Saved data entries
○ ○ ○ ○

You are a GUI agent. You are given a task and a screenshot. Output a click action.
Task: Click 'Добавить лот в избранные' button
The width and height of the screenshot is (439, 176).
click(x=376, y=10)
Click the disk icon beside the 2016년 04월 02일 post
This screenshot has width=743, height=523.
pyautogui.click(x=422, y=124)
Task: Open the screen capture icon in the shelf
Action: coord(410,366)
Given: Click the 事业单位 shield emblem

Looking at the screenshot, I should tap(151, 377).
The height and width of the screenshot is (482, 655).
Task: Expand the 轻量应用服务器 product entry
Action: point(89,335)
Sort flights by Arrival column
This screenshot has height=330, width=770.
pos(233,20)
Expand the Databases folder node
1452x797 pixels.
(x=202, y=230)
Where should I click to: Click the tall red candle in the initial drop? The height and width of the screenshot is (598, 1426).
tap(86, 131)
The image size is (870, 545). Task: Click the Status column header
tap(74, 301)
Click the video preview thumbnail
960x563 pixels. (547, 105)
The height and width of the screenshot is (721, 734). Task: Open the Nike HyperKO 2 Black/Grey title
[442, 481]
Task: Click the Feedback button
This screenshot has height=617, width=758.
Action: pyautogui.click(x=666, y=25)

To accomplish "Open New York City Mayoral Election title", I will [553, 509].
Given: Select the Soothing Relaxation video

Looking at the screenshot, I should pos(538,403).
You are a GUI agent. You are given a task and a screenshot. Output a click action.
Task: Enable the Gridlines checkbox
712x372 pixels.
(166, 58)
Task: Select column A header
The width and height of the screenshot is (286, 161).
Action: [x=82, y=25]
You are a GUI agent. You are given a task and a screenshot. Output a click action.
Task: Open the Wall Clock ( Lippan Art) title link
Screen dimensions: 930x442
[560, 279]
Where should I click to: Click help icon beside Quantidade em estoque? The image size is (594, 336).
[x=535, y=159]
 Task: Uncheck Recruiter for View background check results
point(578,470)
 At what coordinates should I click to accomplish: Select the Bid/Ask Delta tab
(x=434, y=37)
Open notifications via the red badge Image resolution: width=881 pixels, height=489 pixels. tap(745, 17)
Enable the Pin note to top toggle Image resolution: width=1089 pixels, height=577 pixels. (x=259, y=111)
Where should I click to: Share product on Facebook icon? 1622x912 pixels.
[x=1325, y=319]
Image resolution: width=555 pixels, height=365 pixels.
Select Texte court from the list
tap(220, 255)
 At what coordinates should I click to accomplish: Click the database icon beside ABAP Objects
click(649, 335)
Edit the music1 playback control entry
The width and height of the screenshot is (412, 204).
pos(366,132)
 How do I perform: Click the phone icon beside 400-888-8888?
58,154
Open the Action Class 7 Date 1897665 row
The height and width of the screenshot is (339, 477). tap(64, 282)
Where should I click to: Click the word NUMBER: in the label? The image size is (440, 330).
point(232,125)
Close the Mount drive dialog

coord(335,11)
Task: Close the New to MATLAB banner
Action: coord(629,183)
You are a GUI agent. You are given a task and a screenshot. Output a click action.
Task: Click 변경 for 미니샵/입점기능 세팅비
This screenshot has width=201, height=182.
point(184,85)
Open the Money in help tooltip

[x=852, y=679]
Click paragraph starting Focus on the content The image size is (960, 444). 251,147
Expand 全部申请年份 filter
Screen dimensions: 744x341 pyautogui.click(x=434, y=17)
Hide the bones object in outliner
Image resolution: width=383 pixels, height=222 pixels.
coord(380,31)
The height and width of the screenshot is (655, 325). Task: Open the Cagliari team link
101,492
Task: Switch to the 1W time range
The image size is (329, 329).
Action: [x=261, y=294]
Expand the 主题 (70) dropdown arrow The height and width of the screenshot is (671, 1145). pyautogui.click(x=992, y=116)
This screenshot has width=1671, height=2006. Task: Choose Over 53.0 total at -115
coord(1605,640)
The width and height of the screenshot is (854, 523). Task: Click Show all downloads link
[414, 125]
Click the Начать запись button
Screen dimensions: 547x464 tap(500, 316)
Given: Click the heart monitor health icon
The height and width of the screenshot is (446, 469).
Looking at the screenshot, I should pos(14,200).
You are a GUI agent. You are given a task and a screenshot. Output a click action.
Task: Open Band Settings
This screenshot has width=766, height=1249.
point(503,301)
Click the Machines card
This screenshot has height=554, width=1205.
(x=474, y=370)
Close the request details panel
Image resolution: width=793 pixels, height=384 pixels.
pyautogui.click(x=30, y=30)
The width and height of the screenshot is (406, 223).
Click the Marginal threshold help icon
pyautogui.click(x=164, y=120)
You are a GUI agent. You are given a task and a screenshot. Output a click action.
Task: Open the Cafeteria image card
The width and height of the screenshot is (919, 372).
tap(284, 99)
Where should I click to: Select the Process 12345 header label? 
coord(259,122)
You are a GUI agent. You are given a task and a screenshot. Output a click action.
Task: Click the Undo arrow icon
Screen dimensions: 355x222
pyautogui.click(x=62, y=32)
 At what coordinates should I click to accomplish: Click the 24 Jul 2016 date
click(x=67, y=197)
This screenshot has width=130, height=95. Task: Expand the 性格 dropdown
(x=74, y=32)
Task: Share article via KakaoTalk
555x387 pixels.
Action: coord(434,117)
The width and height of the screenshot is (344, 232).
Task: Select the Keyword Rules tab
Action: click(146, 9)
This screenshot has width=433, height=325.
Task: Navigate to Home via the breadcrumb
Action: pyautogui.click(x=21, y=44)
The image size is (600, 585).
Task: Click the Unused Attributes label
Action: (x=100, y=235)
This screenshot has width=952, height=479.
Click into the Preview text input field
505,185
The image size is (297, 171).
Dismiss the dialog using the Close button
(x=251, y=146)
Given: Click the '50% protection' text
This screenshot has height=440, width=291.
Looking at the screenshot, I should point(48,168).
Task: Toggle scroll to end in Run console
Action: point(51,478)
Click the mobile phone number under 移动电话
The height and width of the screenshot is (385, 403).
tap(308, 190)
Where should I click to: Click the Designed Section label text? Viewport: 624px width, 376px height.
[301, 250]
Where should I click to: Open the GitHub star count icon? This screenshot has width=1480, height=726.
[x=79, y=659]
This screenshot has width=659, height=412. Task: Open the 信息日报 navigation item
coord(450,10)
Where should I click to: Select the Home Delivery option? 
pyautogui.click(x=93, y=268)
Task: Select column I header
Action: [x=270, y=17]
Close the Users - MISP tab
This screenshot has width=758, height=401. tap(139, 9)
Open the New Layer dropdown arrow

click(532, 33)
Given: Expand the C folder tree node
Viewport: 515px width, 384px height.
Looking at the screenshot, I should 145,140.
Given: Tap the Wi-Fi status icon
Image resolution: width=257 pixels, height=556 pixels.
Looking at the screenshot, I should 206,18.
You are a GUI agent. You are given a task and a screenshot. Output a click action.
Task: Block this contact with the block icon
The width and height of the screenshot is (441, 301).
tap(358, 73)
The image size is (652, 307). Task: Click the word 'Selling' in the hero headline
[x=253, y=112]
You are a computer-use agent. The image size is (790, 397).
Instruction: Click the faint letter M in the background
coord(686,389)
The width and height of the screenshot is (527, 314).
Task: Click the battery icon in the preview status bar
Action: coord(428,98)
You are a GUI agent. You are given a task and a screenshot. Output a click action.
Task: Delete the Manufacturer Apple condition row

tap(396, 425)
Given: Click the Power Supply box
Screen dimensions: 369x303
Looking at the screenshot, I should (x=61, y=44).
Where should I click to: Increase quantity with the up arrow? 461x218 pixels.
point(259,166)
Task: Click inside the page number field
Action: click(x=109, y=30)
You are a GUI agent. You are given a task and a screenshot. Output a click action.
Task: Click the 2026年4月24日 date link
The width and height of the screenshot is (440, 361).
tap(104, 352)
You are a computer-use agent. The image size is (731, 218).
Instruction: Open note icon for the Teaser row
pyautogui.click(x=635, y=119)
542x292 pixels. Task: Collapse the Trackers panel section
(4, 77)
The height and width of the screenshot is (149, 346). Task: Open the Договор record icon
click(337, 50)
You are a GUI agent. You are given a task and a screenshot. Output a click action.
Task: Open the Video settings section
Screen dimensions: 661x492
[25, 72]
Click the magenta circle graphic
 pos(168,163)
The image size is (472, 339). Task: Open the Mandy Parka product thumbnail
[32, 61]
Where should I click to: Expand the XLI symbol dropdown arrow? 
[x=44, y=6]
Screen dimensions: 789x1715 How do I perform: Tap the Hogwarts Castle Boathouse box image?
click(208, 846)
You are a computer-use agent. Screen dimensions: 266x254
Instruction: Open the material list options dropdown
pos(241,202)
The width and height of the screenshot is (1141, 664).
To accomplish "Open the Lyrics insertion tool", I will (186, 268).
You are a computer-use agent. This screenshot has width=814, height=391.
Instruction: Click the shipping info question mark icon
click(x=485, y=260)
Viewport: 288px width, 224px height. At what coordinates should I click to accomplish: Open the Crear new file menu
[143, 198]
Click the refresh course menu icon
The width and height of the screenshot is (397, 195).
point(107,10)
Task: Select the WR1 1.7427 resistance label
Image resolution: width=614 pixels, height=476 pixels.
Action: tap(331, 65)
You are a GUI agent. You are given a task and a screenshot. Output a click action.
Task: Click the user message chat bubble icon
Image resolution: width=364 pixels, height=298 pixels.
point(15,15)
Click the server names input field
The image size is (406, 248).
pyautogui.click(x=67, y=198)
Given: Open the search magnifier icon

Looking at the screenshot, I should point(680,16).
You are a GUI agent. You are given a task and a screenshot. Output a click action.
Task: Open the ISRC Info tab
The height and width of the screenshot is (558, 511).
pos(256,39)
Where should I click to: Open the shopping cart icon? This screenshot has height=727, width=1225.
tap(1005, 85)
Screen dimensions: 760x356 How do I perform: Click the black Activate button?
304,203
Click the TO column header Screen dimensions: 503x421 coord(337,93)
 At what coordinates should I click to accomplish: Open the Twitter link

○ ○ ○ ○

Report each line in the preceding entries that holds the string "folder".

» **Task solution**
Expand the Databases folder node
Given: Expand the C folder tree node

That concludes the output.